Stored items
▼
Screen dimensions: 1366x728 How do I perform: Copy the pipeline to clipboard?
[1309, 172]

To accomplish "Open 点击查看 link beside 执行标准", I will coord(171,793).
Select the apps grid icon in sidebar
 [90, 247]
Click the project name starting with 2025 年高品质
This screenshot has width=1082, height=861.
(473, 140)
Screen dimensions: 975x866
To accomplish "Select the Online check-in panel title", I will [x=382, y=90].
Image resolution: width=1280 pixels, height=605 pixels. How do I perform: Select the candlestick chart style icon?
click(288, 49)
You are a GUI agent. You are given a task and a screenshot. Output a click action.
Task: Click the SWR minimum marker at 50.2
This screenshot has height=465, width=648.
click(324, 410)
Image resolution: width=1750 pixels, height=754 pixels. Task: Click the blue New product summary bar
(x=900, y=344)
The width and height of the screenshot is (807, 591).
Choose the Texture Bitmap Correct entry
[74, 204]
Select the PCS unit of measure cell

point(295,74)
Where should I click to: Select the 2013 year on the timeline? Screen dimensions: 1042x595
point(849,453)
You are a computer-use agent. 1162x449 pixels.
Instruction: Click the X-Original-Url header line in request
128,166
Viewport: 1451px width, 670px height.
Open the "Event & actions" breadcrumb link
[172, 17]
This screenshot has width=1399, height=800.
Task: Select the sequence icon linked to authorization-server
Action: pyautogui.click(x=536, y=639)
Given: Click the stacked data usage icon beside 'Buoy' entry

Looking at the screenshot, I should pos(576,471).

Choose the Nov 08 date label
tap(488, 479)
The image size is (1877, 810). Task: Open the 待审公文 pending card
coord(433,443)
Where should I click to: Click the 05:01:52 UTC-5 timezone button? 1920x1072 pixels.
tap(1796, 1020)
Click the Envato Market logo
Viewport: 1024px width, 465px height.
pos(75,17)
▲
* **Your goal**:
Every entry above must be reproduced exactly.

* **Problem solution**:
Screen dimensions: 1366x728 How do I perform: Copy the pipeline to clipboard?
[1309, 172]

To accomplish "Open 点击查看 link beside 执行标准", I will coord(171,793).
Select the apps grid icon in sidebar
 [90, 247]
Click the project name starting with 2025 年高品质
This screenshot has width=1082, height=861.
(473, 140)
Screen dimensions: 975x866
To accomplish "Select the Online check-in panel title", I will [x=382, y=90].
Image resolution: width=1280 pixels, height=605 pixels. How do I perform: Select the candlestick chart style icon?
click(288, 49)
You are a GUI agent. You are given a task and a screenshot. Output a click action.
Task: Click the SWR minimum marker at 50.2
This screenshot has height=465, width=648.
click(324, 410)
Image resolution: width=1750 pixels, height=754 pixels. Task: Click the blue New product summary bar
(x=900, y=344)
The width and height of the screenshot is (807, 591).
Choose the Texture Bitmap Correct entry
[74, 204]
Select the PCS unit of measure cell

point(295,74)
Where should I click to: Select the 2013 year on the timeline? Screen dimensions: 1042x595
point(849,453)
You are a computer-use agent. 1162x449 pixels.
Instruction: Click the X-Original-Url header line in request
128,166
Viewport: 1451px width, 670px height.
Open the "Event & actions" breadcrumb link
[172, 17]
This screenshot has width=1399, height=800.
Task: Select the sequence icon linked to authorization-server
Action: pyautogui.click(x=536, y=639)
Given: Click the stacked data usage icon beside 'Buoy' entry

Looking at the screenshot, I should pos(576,471).

Choose the Nov 08 date label
tap(488, 479)
The image size is (1877, 810). Task: Open the 待审公文 pending card
coord(433,443)
Where should I click to: Click the 05:01:52 UTC-5 timezone button? 1920x1072 pixels.
tap(1796, 1020)
Click the Envato Market logo
Viewport: 1024px width, 465px height.
pos(75,17)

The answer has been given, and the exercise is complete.